Je ne vois pas d'incompatibilité entre un serment d'entrée en fonction et le serment d'allégeance. D'ailleurs, quand les ministres de la Couronne sont assermentés comme ministres de la Couronne, ils prêtent le serment d'allégeance, qui est prévu dans la Loi sur le serment d'allégeance, et ils sont invités à prononcer un serment d'entrée en fonction, qui est un engagement à assumer leurs nouvelles responsabilités au mieux de leurs connaissances et de leur capacité. Cela ne diminue en rien le serment d'allégeance parce que cela n'a rien à voir avec l'allégeance. C'est un engagement à s'acquitter d'une fonction au mieux de ses capacités, de ses connaissances, etc.
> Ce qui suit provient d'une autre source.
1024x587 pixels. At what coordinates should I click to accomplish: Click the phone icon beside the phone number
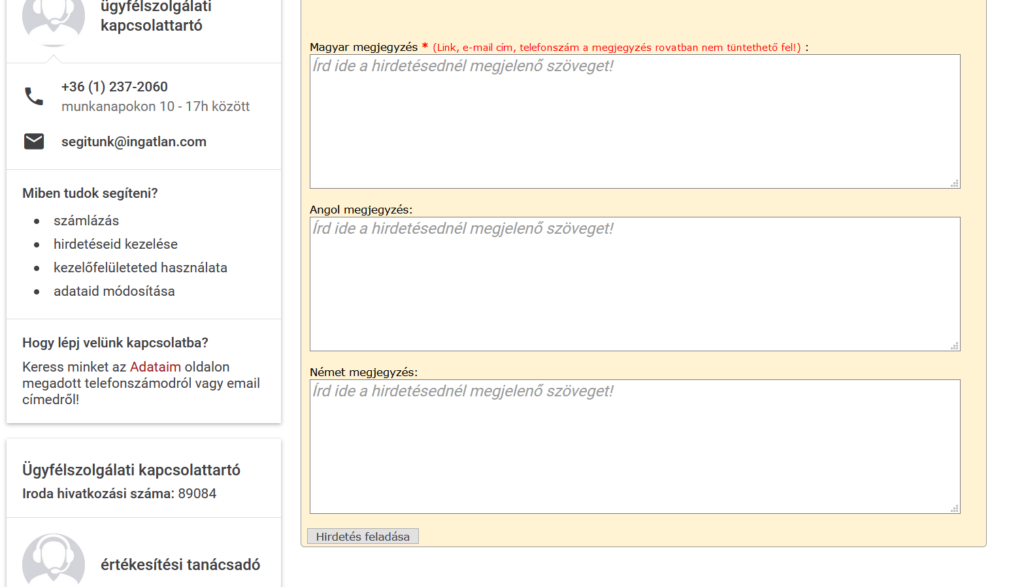[x=34, y=96]
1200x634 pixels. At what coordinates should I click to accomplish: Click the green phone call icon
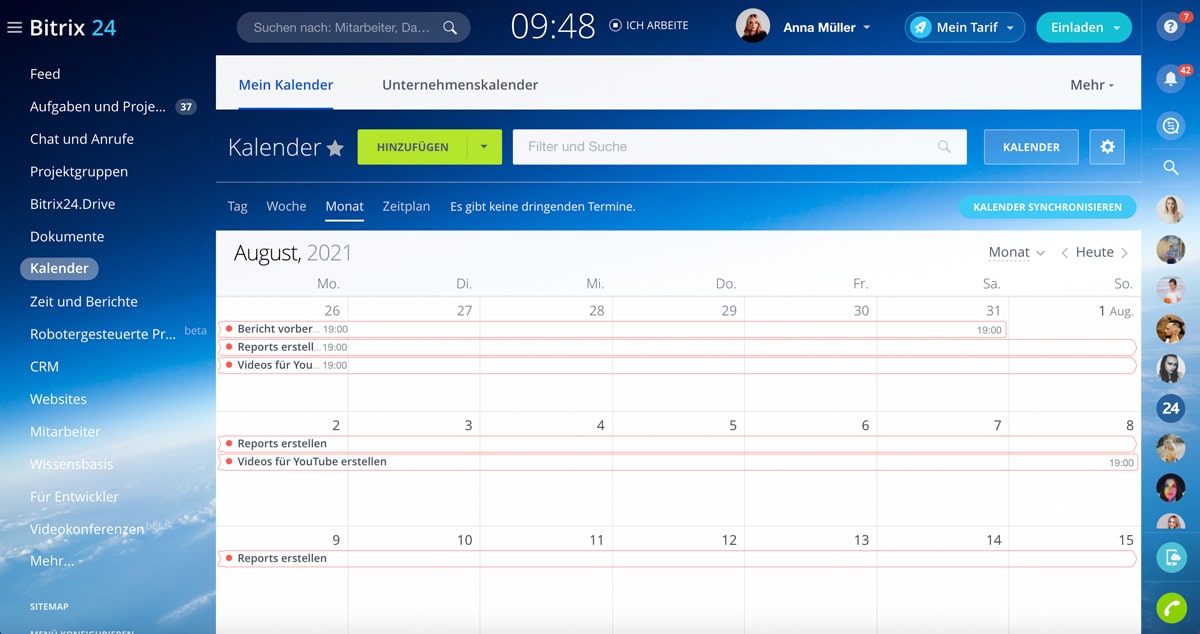point(1171,607)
Autrement dit, je ne vois pas d'incompatibilité entre un serment d'allégeance et un serment d'entrée en fonction comme complément à l'engagement de la personne à servir l'intégrité du pouvoir constitutionnel du pays tel qu'il est constitué, qui est représenté par la personne de la reine. Un serment d'entrée en fonction engagerait la personne qui prononce le serment à s'acquitter au mieux de ses connaissances des fonctions qu'elle prend en charge.

Je pense que nous pourrions, dans une certaine mesure, tenir compte de l'argument que soulevait le sénateur Andreychuk. À mon avis, il est valable. On ne peut confondre le concept en ayant deux serments côte à côte, et sembler mettre l'accent sur l'un d'eux. Je ne dirais pas que c'est aux dépens de l'autre, mais cela semble mettre le premier de côté à cause d'un mythe, d'une interprétation ou d'un manque de connaissance de l'histoire qui veut que « c'est du passé. Maintenant, nous sommes le Canada et nous n'avons rien à voir avec la Couronne ».
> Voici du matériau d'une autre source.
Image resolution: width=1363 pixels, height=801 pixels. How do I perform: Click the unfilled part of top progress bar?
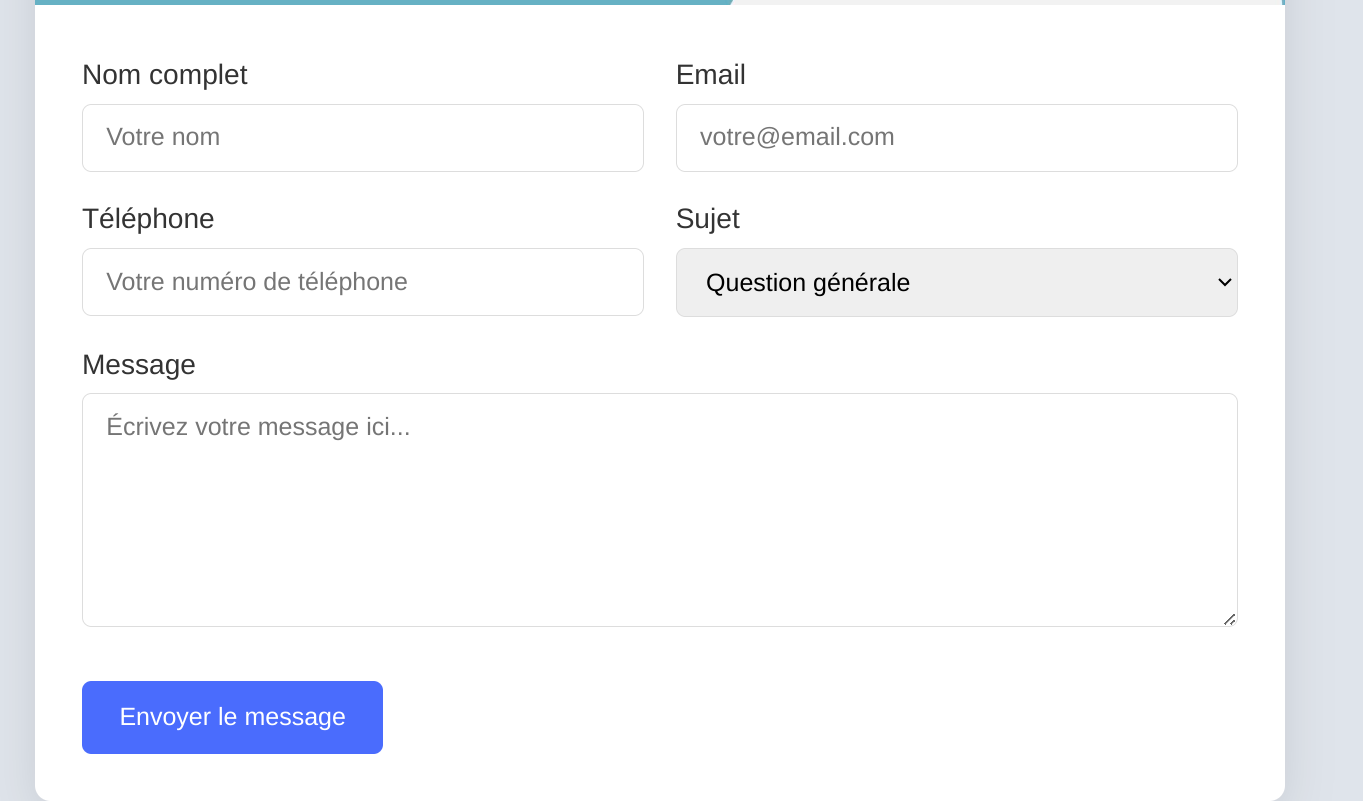click(x=1005, y=2)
Je suis tout à fait d'accord avec cela. D'un autre côté, selon moi, il y a moyen d'avoir un serment d'entrée en fonction avec le serment d'allégeance, qui pourrait être ajouté sous une forme appropriée.
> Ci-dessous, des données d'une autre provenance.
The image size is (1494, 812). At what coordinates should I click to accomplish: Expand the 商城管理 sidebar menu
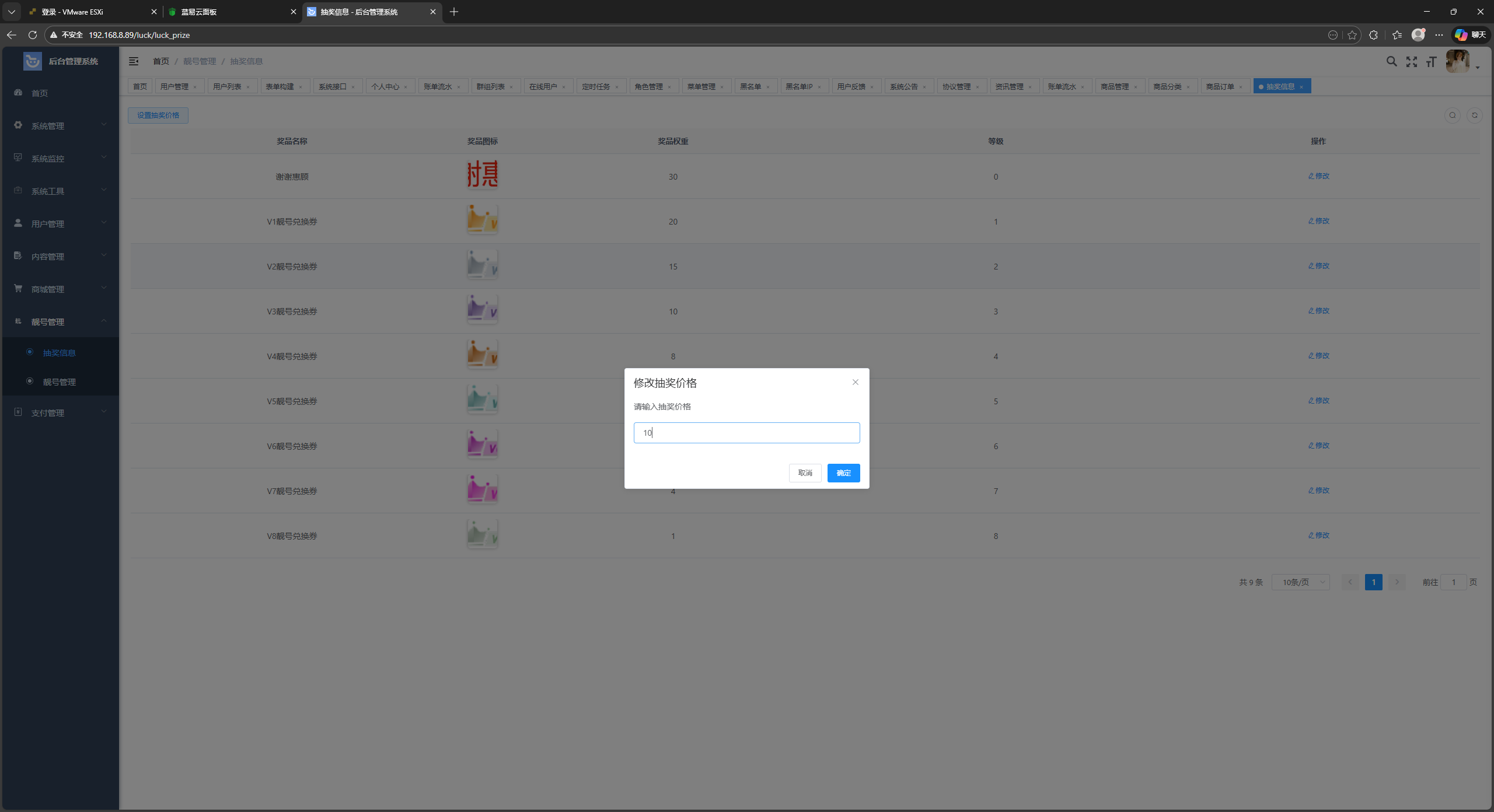pos(60,289)
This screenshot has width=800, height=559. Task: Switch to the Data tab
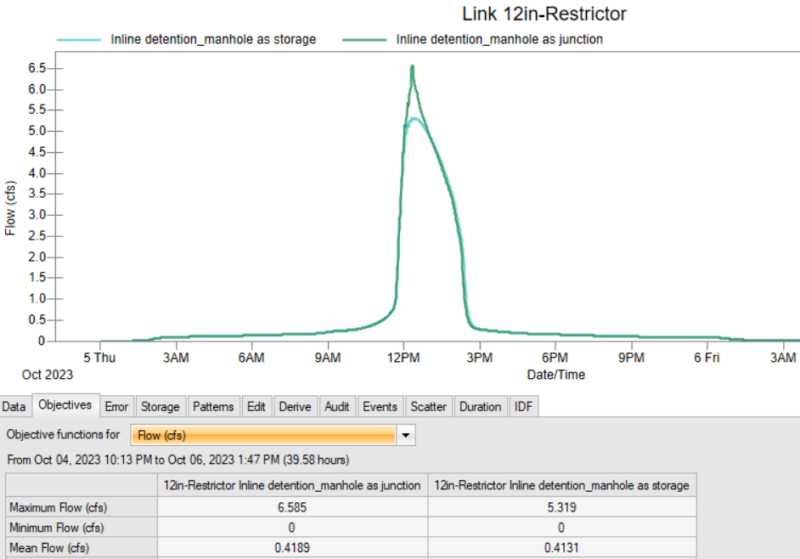(x=13, y=407)
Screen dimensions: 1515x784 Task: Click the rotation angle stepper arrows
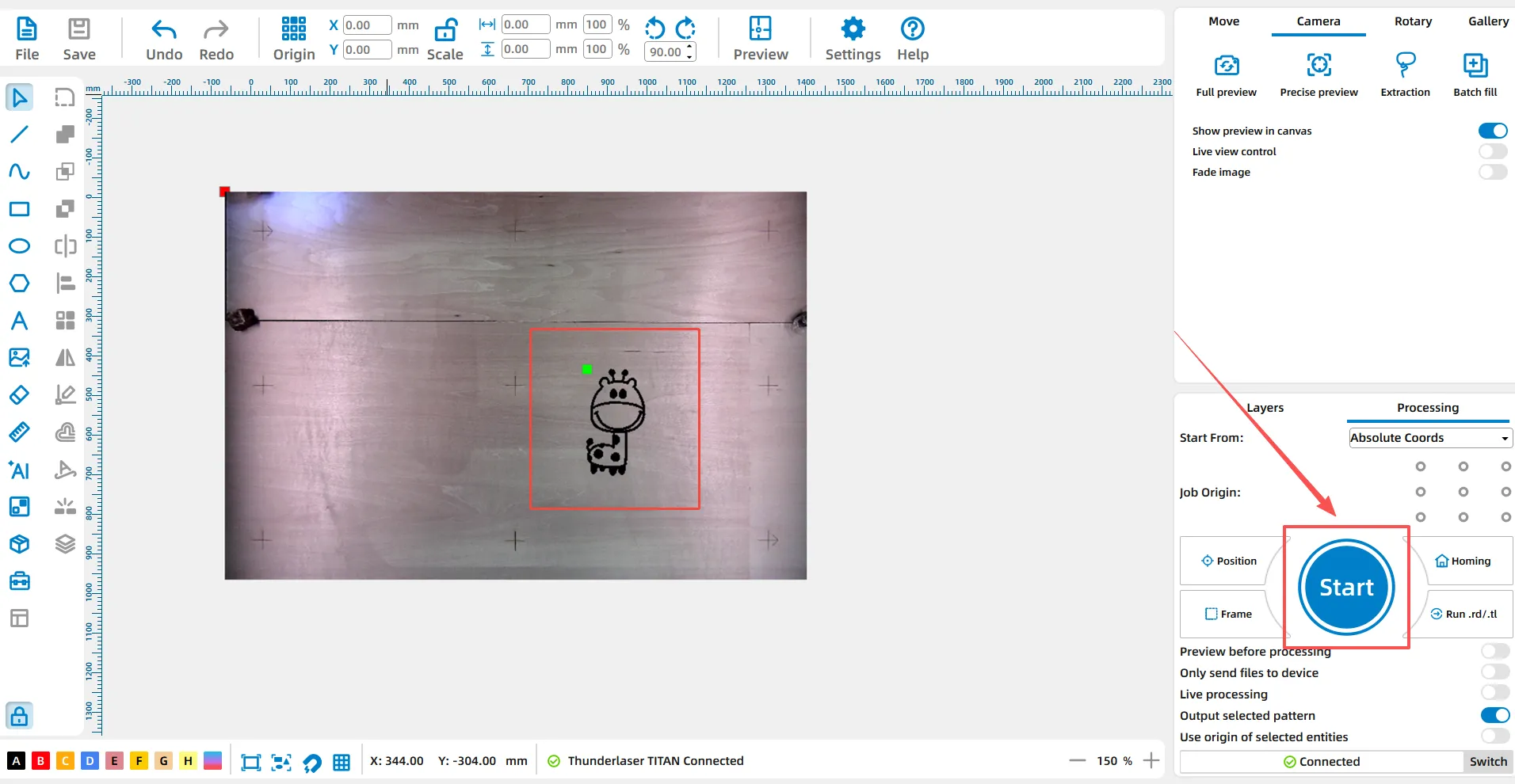[690, 51]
Père Monet : Oui, je suis d'accord, absolument. Lorsque j'ai dit que je suis aussi d'accord avec le fait que si l'autre serment n'était qu'à l'égard du Canada ou de l'intégrité du Canada, cela pourrait donner l'impression qu'il y a deux réalités, alors qu'en fait, il n'y a pas deux réalités dans notre système. Certainement, les serments d'entrée en fonction sont fréquents, et les membres du Conseil privé en font un. Les maires des villes en font un. Il n'y a pas d'incompatibilité comme ça.

Ce serment d'entrée en fonction, ou quel que soit le nom qu'on lui donne, que les sénateurs ferait, porterait certainement sur le Canada, mais il pourrait aussi rappeler à tous les Canadiens ce à quoi sert le Sénat, comment le Sénat a été constitué et les responsabilités des sénateurs de représenter les régions, les minorités et les débats historiques entourant la Confédération pour créer un Sénat. Encore une fois, le professeur en moi dira que la Conférence de Québec qui a créé ce qui est devenu la Loi sur l'Amérique du Nord britannique a duré quatre jours. Presque trois de ces quatre jours ont été consacrés à des discussions sur le Sénat. Le reste, le gouvernement fédéral, la Confédération, l'achat des territoires de la baie d'Hudson, tous ces autres énormes sujets ont été passés rapidement. La discussion sur le Sénat a été ce qui a ouvert la voie à la Conférence de Québec : s'il allait représenter les provinces ou les régions, s'il serait élu ou désigné, et cetera, et cetera.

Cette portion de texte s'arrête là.